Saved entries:
++++++
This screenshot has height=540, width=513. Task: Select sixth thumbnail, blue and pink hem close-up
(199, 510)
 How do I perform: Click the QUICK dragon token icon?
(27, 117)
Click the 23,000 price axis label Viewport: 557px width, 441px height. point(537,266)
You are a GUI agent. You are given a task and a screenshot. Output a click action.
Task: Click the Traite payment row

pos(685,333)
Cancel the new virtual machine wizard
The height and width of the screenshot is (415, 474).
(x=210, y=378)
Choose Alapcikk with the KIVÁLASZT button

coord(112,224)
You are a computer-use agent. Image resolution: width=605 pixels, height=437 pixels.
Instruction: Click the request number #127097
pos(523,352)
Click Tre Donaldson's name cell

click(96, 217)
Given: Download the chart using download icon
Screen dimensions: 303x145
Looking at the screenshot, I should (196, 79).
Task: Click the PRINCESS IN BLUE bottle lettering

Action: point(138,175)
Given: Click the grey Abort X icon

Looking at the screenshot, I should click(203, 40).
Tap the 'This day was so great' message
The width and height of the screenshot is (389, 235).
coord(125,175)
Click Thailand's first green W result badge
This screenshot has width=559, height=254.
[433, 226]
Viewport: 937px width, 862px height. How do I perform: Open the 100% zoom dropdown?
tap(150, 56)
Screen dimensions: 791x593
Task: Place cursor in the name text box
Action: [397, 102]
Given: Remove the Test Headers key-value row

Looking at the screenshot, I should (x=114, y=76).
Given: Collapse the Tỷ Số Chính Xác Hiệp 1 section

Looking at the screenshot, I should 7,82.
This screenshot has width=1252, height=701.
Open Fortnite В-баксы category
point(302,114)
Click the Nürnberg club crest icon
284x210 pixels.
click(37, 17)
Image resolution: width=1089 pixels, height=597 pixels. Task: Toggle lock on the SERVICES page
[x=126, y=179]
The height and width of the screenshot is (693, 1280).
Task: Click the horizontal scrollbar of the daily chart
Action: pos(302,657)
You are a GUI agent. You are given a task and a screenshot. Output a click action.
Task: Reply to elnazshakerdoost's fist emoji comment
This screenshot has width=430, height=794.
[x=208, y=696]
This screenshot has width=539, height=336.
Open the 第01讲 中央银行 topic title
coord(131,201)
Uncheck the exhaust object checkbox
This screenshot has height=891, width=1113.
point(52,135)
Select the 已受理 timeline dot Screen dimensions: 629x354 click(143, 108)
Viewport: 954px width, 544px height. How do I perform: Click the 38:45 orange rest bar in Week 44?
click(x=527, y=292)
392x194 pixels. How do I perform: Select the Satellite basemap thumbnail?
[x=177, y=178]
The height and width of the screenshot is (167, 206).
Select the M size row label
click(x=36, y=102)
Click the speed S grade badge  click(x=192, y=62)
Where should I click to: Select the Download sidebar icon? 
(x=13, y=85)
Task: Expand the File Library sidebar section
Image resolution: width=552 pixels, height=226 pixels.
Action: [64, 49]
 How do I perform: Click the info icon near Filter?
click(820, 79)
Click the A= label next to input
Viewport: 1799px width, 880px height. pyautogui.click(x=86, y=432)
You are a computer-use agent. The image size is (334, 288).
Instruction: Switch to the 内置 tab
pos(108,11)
++++++
Aim of the task:
Recopy the entries above exactly, with every line included.

Written response:
This screenshot has height=540, width=513. Task: Select sixth thumbnail, blue and pink hem close-up
(199, 510)
 How do I perform: Click the QUICK dragon token icon?
(27, 117)
Click the 23,000 price axis label Viewport: 557px width, 441px height. point(537,266)
You are a GUI agent. You are given a task and a screenshot. Output a click action.
Task: Click the Traite payment row

pos(685,333)
Cancel the new virtual machine wizard
The height and width of the screenshot is (415, 474).
(x=210, y=378)
Choose Alapcikk with the KIVÁLASZT button

coord(112,224)
You are a computer-use agent. Image resolution: width=605 pixels, height=437 pixels.
Instruction: Click the request number #127097
pos(523,352)
Click Tre Donaldson's name cell

click(96, 217)
Given: Download the chart using download icon
Screen dimensions: 303x145
Looking at the screenshot, I should (196, 79).
Task: Click the PRINCESS IN BLUE bottle lettering

Action: point(138,175)
Given: Click the grey Abort X icon

Looking at the screenshot, I should click(203, 40).
Tap the 'This day was so great' message
The width and height of the screenshot is (389, 235).
coord(125,175)
Click Thailand's first green W result badge
This screenshot has width=559, height=254.
[433, 226]
Viewport: 937px width, 862px height. How do I perform: Open the 100% zoom dropdown?
tap(150, 56)
Screen dimensions: 791x593
Task: Place cursor in the name text box
Action: [397, 102]
Given: Remove the Test Headers key-value row

Looking at the screenshot, I should (x=114, y=76).
Given: Collapse the Tỷ Số Chính Xác Hiệp 1 section

Looking at the screenshot, I should 7,82.
This screenshot has width=1252, height=701.
Open Fortnite В-баксы category
point(302,114)
Click the Nürnberg club crest icon
284x210 pixels.
click(37, 17)
Image resolution: width=1089 pixels, height=597 pixels. Task: Toggle lock on the SERVICES page
[x=126, y=179]
The height and width of the screenshot is (693, 1280).
Task: Click the horizontal scrollbar of the daily chart
Action: pos(302,657)
You are a GUI agent. You are given a task and a screenshot. Output a click action.
Task: Reply to elnazshakerdoost's fist emoji comment
This screenshot has width=430, height=794.
[x=208, y=696]
This screenshot has width=539, height=336.
Open the 第01讲 中央银行 topic title
coord(131,201)
Uncheck the exhaust object checkbox
This screenshot has height=891, width=1113.
point(52,135)
Select the 已受理 timeline dot Screen dimensions: 629x354 click(143, 108)
Viewport: 954px width, 544px height. How do I perform: Click the 38:45 orange rest bar in Week 44?
click(x=527, y=292)
392x194 pixels. How do I perform: Select the Satellite basemap thumbnail?
[x=177, y=178]
The height and width of the screenshot is (167, 206).
Select the M size row label
click(x=36, y=102)
Click the speed S grade badge  click(x=192, y=62)
Where should I click to: Select the Download sidebar icon? 
(x=13, y=85)
Task: Expand the File Library sidebar section
Image resolution: width=552 pixels, height=226 pixels.
Action: [64, 49]
 How do I perform: Click the info icon near Filter?
click(820, 79)
Click the A= label next to input
Viewport: 1799px width, 880px height. pyautogui.click(x=86, y=432)
You are a computer-use agent. The image size is (334, 288).
Instruction: Switch to the 内置 tab
pos(108,11)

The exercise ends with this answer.